Search the data for the string "agent", and report each line where it is found.

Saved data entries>
= = = = =

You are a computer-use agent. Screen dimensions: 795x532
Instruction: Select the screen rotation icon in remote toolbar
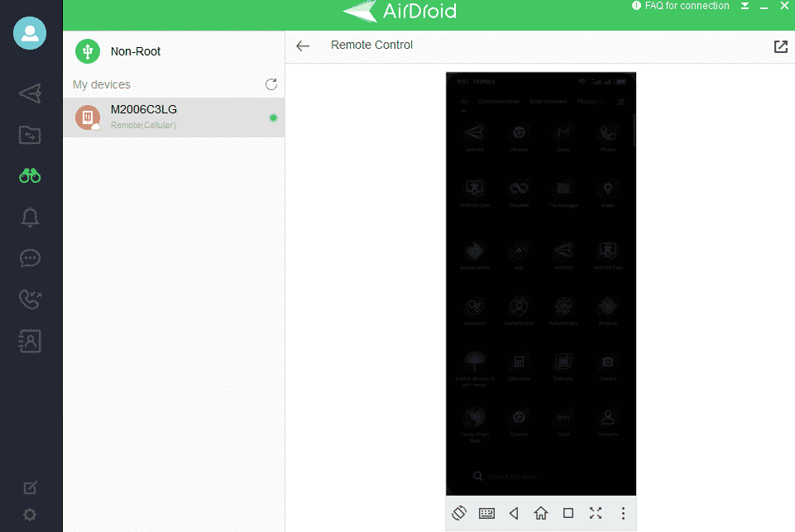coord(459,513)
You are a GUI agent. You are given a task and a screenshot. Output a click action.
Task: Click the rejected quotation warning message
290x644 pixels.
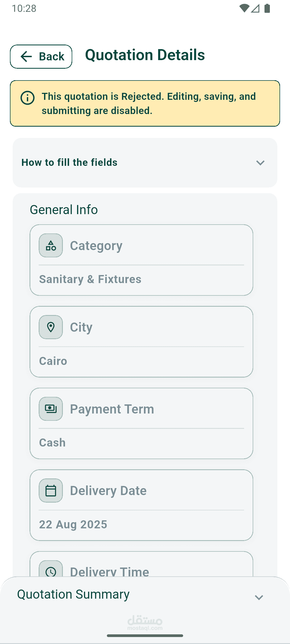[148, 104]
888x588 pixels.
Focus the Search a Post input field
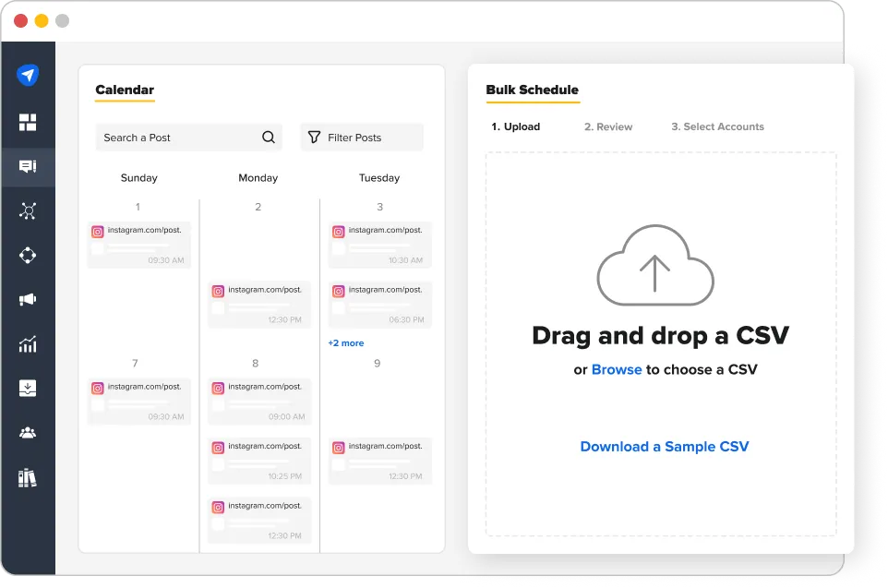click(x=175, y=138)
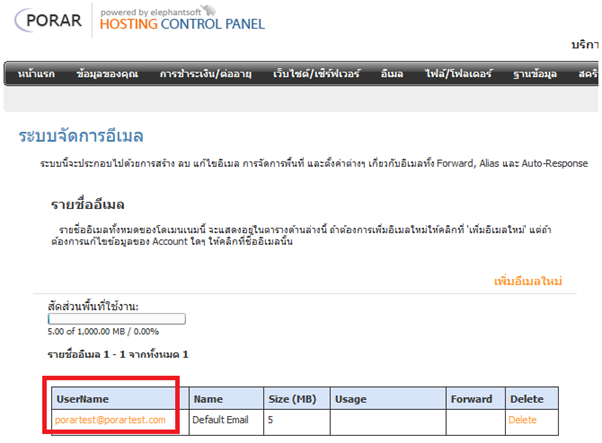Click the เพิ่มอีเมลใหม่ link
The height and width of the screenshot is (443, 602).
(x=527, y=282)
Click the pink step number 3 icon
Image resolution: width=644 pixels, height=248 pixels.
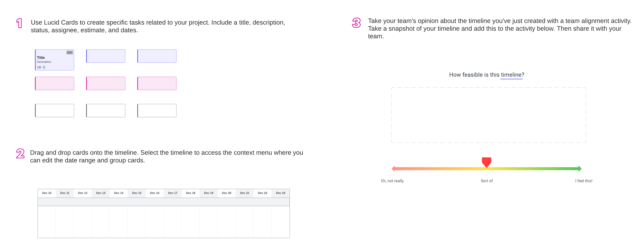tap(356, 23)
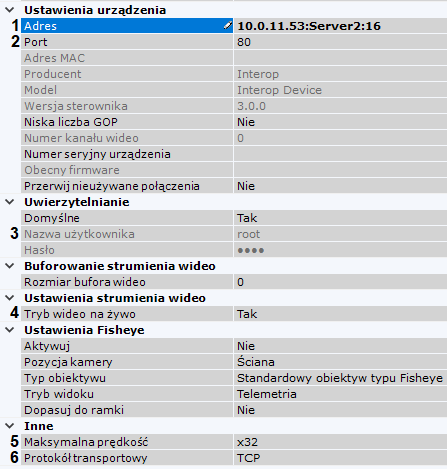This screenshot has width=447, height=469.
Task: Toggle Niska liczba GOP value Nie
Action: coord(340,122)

= = = = =

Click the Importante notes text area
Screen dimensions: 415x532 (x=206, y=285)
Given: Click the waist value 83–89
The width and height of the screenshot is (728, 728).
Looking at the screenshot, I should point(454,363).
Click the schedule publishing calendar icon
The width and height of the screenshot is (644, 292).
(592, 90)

= = = = =

Output of the exercise>
You are a computer-use agent. Screen dimensions: 795x532
You are a GUI agent. You are given a task and a screenshot. Output a click action.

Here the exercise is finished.